Multilingual Syntactic Transformations

This repository contains code for replicating the experiments of Coloring the Blank Slate: Pre-training Imparts a Hierarchical Inductive Bias to Sequence-to-sequence Models, published in Findings of ACL 2022.

Dependencies

Use conda env create -f environment.yml to replicate our conda environment.

We use the following:

  • Python 3.8
  • Torch 1.8.1
  • Transformers 4.4.2

Overview

  • data/question_have-havent_en: English question formation data
  • data/question_have-can_withquest_de: German question formation data
  • data/question_have-can_de: zero-shot cross-lingual German question formation data
  • data/passiv_en_nps: English passivization data
  • data/passiv_de_nps: German passivization data
  • data/passiv_en-de_nps: zero-shot cross-lingual German passivization data
  • models/run_seq2seq.py: for fine-tuning and evaluating pre-trained models on syntactic transformations
  • models/metrics.py: implementation of each accuracy and error analysis metric used in our experiments
  • models/pred_eval.py: for defining the output metrics used when evaluating models' transformational abilities
  • models/plot_learning_curve.py: for plotting paper-ready learning curves
  • scripts/finetune_{model}_question_have_{language}.sh: question formation fine-tuning scripts
  • scripts/eval_{model}_question_have_{language}.sh: question formation evaluation scripts
  • scripts/finetune_{model}_passivize_{language}.sh: passivization fine-tuning scripts
  • scripts/eval_{model}_passivize_{language}.sh: passivization evaluation scripts

Data

We fine-tune pre-trained sequence-to-sequence models on English and German question formation and passivization. The fine-tuning data can be found in the data/ directory. The fine-tuning data are artificially generated using a CFG-like grammar.

Each directory contains training, development, test, and generalization sets. The training set is the supervision provided to the models: these consist of declarative examples (i.e., identity transformations) marked with the decl: prefix, as well as transformation examples marked with either the passiv: or quest: prefix for passivization or question formation, respectively. The development set is used to measure convergence. The test set is used to measure a model's generalization on in-distrubution transformations.

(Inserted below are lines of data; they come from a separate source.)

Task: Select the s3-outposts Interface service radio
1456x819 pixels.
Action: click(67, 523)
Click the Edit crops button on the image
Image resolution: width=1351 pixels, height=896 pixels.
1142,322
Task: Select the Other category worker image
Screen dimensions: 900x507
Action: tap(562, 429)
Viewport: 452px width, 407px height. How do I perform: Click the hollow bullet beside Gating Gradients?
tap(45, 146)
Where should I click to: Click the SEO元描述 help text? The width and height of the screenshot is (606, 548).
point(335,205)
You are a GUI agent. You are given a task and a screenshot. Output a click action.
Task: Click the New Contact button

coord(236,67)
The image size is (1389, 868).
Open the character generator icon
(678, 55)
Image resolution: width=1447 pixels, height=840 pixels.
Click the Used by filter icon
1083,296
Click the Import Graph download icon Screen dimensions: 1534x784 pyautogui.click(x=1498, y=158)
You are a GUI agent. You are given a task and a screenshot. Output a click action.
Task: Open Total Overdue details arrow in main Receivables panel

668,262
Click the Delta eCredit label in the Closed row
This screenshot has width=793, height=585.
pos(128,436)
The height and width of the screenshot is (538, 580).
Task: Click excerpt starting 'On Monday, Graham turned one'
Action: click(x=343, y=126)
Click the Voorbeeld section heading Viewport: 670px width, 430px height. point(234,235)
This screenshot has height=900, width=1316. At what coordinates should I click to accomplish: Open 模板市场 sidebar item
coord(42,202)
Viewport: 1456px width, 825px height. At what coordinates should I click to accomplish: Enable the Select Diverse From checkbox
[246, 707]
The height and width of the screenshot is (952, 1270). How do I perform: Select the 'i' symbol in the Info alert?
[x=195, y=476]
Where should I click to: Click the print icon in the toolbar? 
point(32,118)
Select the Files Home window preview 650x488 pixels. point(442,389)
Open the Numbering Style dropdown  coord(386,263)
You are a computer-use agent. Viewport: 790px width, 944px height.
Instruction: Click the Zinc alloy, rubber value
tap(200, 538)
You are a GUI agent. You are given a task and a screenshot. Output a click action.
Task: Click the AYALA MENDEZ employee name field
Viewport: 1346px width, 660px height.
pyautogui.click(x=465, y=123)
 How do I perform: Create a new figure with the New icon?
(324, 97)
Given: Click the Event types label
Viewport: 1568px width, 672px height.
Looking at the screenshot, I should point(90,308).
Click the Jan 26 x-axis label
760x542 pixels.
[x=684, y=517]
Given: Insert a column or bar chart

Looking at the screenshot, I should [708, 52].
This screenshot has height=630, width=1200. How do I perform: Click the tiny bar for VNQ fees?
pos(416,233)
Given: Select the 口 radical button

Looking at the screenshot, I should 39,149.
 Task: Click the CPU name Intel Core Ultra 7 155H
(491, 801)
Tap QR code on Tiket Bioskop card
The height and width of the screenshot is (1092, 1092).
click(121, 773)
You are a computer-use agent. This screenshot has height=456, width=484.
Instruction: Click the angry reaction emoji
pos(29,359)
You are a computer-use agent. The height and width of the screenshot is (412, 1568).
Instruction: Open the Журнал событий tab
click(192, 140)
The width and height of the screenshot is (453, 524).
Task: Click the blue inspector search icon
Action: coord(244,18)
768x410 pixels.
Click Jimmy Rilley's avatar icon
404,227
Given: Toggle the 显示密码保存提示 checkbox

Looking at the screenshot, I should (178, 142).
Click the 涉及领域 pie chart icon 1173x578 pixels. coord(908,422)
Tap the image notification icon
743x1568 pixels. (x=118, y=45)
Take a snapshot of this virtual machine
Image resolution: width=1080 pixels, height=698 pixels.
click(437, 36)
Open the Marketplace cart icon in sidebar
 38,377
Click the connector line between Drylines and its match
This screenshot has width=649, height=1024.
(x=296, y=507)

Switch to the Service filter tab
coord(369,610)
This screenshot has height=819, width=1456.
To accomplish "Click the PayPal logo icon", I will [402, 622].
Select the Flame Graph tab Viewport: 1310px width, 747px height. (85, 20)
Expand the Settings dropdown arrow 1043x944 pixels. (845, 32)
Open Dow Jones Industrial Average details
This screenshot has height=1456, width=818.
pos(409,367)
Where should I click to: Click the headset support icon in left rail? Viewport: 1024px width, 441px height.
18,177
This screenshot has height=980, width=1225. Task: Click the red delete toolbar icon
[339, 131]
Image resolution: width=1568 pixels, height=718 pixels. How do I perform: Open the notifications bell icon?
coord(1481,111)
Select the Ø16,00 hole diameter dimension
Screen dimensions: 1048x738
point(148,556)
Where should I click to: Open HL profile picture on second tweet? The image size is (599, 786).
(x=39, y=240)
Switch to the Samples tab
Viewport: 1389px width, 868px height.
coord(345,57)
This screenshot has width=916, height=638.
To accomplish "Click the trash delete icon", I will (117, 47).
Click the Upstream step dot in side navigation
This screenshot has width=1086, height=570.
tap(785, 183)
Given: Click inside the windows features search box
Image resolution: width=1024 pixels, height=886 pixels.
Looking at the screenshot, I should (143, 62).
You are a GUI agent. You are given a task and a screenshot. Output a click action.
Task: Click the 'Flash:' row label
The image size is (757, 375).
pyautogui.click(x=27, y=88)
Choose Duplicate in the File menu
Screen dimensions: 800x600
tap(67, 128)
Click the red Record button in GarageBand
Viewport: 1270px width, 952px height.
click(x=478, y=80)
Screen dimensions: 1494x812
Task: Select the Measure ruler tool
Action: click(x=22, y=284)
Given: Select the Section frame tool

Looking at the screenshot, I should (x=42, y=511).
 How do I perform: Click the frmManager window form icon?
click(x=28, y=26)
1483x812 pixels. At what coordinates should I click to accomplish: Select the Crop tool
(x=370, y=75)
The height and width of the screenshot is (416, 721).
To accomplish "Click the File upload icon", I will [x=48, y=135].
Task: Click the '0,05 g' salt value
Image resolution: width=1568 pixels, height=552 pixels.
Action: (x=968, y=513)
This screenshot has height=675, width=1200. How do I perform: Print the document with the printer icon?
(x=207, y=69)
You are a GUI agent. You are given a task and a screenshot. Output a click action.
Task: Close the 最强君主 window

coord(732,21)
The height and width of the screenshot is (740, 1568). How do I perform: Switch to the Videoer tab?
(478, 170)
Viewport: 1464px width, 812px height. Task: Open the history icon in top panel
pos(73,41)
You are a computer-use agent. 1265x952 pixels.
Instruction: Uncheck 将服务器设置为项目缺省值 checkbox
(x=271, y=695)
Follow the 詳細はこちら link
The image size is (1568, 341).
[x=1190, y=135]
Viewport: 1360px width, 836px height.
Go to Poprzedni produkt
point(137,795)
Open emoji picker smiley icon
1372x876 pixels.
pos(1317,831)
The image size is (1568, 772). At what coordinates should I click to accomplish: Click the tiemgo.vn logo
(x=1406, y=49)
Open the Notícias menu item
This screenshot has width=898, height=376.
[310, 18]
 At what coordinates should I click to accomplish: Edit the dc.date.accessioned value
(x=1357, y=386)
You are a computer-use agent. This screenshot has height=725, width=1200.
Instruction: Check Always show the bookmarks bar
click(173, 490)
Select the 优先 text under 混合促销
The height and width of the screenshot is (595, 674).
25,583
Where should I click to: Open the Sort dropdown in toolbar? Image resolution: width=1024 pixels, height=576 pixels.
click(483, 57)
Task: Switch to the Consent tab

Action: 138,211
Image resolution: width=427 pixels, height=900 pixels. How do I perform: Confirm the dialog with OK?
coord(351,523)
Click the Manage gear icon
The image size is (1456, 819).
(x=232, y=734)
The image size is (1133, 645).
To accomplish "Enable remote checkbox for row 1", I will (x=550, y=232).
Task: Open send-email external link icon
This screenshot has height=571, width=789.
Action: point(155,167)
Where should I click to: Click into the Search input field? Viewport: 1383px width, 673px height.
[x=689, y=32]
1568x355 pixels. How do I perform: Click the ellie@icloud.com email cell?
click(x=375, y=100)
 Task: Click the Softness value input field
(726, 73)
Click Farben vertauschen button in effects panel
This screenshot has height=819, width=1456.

The generalization sets are the evaluation sets used to measure a model's inductive biases. These consist of out-of-distribution syntactic transformations where linear positional heuristics do not result in correct syntactic transformations.

Zero-shot Data

Our zero-shot cross-lingual fine-tuning data is different from the monolingual data. Here, the training sets consist of declaratives and transformation examples in English, and also declaratives in the target language. Target-language declaratives greatly improve zero-shot performance without providing explicit supervision as to how to perform the target-language transformation. Note that the training set here does NOT contain any target-language transformation examples.

When evaluating zero-shot generalization, there are two generalization sets. The first is where a phrase/clause is attached to objects (marked with an o); this measures performance on in-distribution transformations across languages. The second is where a phrase/clause is attached to subjects (marked with an s); this measures performance on out-of-distribution transformations across languages.

Fine-tuning Scripts

We provide fine-tuning scripts in scripts/. The file format is finetune_{model_name}_{transformation_type}_{language}. This will produce a directory at --output_dir containing model checkpoints at every 500 iterations.

For mBART, source and target language IDs are required. Use the --source_prefix and --target_prefix arguments for monolingual data. For zero-shot or multilingual data, place the language IDs in each example (see the *.lang_id.json files in the zero-shot data directories) and use the --prefix_from_file argument.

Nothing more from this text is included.